Highlights of this paper

  • This study reports the development and storage of flour from cocoyam with the intent of establishing suitable storage conditions for its storage.
  • The Modified Oswin model was found most suitable to describe the sorption isotherm of cocoyam flour.

1. INTRODUCTION

In many developing countries of the world, roots and tubers such as cassava (Manihot esculenta), sweet potato (Ipomoea batatas), yam (Dioscorea sp), and cocoyams (Colocasia esculenta and Xanthosoma sagittifolium) are important household food security and income crops. Very good sources of starch and they satiate consumers. Predominantly, they are cultivated in West Africa and are important food crops for more than 400 million people worldwide [1, 2].

According to Enwere [3] corms and cormels can be eating cooked or pounded with cassava or yam to make fufu to be eaten with stew, also they are used as a thickener in soup preparation. The flours if precooked find good uses in pie filing, the binder in sausage and as emulsifiers in food stems [4]. Cocoyam is processed into chips for continuous food supply during the hunger periods. It was reported that the nutritional and chemical composition of cocoyam if duly utilized, would alleviate the problem of food insecurity in the tropics [5].

Some species of cocoyam contain high content of calcium oxalate crystals (780 mg per 100 g) and this has been responsible for the acridity or irritation caused by cocoyam. Oxalates tend to precipitate calcium and make it unavailable for use by the body. But this can be reduced by peeling, grating, soaking and fermentation processes [6].  Added to the problem of oxalate is that they are very susceptible to physical damage during harvesting which leads to high post-harvest losses.

According to Onyeike, et al. [7] corms and cormels will store well by processing them into flour, and according to Kwarteng and Towler [8] its flours can store much longer than the tubers of cocoyam. The knowledge of physical and other engineering characteristics of cocoyam will enhance its application in other food systems and improve its marketing potential. Cocoyam flour is good for making biscuits or as composites in bread production [9-11]. Apart from the consumption of various cocoyam foods, rural households also vend them as a way of coping with food insecurity. Advances in cocoyam processing and marketing could enable poor households in Nigeria to strengthen their food availability, storability, access and utilization [12].

Food sorption isotherm is the thermodynamic relationship between water activity (aw) and the equilibrium moisture content (EMC) of food product at constant temperature and pressure. According to Famurewa and Oladejo [13] this knowledge is highly important to Food Processing Engineers to design and optimize drying equipment and for quality, stability and shelf-life predictions.
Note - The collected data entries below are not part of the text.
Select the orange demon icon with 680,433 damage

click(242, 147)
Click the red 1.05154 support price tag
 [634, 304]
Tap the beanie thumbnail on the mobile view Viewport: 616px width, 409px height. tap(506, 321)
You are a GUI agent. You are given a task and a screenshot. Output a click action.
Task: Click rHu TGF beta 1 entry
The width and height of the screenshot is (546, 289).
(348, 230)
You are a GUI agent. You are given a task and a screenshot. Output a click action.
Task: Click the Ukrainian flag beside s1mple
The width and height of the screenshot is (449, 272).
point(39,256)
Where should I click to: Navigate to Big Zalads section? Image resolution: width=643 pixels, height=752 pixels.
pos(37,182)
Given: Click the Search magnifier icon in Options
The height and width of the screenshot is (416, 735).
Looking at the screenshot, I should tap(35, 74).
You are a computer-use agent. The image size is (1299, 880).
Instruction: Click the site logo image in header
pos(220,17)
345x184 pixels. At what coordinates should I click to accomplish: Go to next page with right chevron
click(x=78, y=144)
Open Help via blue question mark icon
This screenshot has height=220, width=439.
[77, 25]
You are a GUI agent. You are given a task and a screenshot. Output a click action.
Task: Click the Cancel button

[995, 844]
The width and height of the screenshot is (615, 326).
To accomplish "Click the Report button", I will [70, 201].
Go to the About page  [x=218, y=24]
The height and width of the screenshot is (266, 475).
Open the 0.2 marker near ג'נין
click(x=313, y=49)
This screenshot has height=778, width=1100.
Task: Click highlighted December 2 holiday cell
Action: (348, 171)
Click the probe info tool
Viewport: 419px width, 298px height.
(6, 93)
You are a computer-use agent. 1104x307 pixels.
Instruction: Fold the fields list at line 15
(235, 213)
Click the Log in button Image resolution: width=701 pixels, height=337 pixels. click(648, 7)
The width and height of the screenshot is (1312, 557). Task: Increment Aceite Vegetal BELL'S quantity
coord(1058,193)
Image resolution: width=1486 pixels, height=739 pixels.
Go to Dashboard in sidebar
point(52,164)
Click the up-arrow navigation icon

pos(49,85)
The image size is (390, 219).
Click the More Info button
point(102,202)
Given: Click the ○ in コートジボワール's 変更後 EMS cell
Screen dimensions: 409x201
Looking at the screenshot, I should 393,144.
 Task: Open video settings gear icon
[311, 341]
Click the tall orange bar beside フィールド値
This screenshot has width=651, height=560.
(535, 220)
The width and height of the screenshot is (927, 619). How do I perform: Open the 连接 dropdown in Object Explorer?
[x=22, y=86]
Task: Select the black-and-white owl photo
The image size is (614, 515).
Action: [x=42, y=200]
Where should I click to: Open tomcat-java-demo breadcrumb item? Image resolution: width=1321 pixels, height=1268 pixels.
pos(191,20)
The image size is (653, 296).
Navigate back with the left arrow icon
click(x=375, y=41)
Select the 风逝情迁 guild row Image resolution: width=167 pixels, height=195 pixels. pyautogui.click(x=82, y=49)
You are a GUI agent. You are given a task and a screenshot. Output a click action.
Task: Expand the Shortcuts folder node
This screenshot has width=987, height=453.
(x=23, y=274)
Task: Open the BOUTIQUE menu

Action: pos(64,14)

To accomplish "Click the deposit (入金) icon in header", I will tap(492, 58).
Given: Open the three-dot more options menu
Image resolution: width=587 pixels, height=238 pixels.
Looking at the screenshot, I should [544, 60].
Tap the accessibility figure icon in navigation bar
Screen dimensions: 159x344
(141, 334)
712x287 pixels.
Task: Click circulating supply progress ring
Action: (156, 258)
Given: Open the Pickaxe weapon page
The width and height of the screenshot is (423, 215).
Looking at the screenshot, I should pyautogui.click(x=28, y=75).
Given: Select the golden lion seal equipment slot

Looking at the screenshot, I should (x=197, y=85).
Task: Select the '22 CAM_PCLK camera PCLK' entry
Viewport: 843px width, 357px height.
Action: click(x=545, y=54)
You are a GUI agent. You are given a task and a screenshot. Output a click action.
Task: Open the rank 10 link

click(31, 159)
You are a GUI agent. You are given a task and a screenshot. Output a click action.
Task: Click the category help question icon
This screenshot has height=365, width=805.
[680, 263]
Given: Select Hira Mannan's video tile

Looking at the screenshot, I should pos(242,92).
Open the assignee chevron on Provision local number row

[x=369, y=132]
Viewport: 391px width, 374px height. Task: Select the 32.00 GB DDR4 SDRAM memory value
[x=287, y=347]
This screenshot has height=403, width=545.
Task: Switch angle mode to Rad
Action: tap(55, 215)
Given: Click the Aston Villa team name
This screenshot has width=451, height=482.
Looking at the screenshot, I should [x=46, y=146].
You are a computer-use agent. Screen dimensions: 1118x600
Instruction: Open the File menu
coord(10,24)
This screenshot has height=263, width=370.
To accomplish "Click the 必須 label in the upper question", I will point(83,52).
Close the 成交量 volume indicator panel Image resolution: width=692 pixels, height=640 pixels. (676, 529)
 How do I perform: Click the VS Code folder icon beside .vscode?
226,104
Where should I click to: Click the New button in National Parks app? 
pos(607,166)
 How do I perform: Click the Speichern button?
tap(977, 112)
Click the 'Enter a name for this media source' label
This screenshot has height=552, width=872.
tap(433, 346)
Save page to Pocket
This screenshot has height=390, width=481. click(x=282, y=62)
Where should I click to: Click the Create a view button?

This study aims at studying how cocoyam can be made into flour to increase its utilization by predicting the suitable model for storage of cocoyam flour.

2. MATERIALS AND METHODS

In this study, the cocoyam cultivar was obtained from the University Research Farm. The chemical (concentrated H2SO4) was sourced from the Food Science and Technology Laboratory of the Federal University of Technology, Akure and was of analytical grade.

2.1. Sample preparation

Cocoyam tubers were washed with clean water, peeled with a clean stainless knife, and cut into slices using FUTA Slicing Machine. The sliced cocoyam was then oven-dried at a temperature of 60 oC until a constant weight was achieved. The dried cocoyam tubers were then milled with FUTA Plate Mill.

2.1.1. Humidity Control

The static gravimetric procedure as described by Oyelade, et al. [14] was employed in this study. At 20, 30 & 40 oC, varying measures of H2SO4  were mixed with deionized water to make up a 250 ml of desiccant to give water activities (aw) of 0.1, 0.20, 0.40, 0.60, 0.65, & 0.80, respectively. 20 grams of each of the cocoyam samples were put in a petri dish and the petri dish inside desiccators. The desiccators were placed in Genlab Incubator Model M75CPD (Genlab Ltd., Cheshire, England). to maintain the required temperature. Samples were being monitored in the incubator by weighing daily until constant weights were achieved. The equilibrium moisture contents of the equilibrated samples were determined on a dry basis [14]. The goodness of fit of the models was evaluated using three indicators namely: lowest of residual sum of squares (RSS) and standard error of estimate (SEE) and highest of the coefficient of determination (R2).

3. RESULTS AND DISCUSSION

Table 1 shows the values of equilibrium moisture contents at different water activities. The higher the water activities, the higher the equilibrium moisture contents and vice versa. Table 2 presents the model constant values for sorption isotherm of cocoyam flour at 20, 30 and 40 oC respectively. The goodness of fit of the models was evaluated using R2, RSS and SEE, and their values are as shown in Table 3. The indicators are determined as defined in Equation 1, Equation 2 and Equation 3.

Where:

Mcal = Calculated Equilibrium Moisture Content.

Mpred= Predicted Equilibrium Moisture Content.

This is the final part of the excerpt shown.